Screenshot grounding data:
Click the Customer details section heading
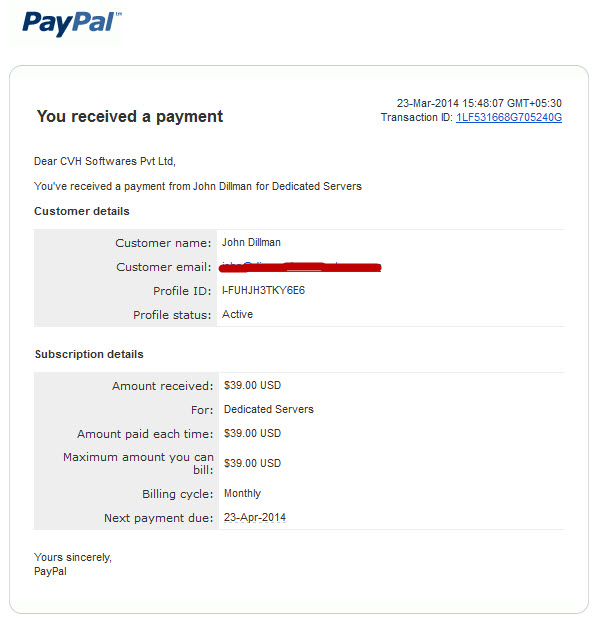Viewport: 607px width, 620px height. (x=82, y=211)
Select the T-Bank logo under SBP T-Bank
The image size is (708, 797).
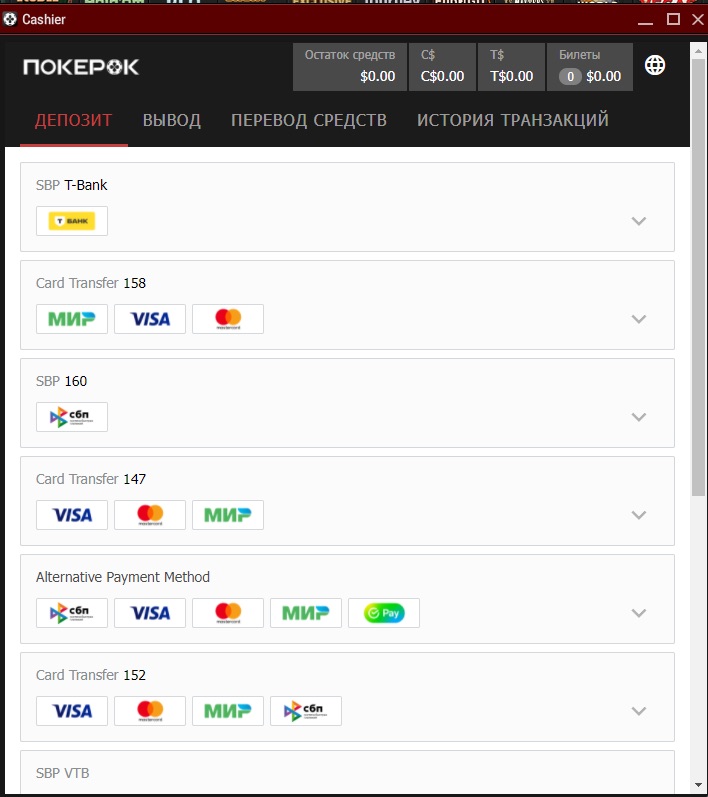tap(72, 221)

# Your instructions
Transcribe exactly the lines running from the line with "Select the T-Bank logo under SBP T-Bank" to the last line of the entries. Pictures stay out of the copy.

# Written reply
Select the T-Bank logo under SBP T-Bank
The image size is (708, 797).
tap(72, 221)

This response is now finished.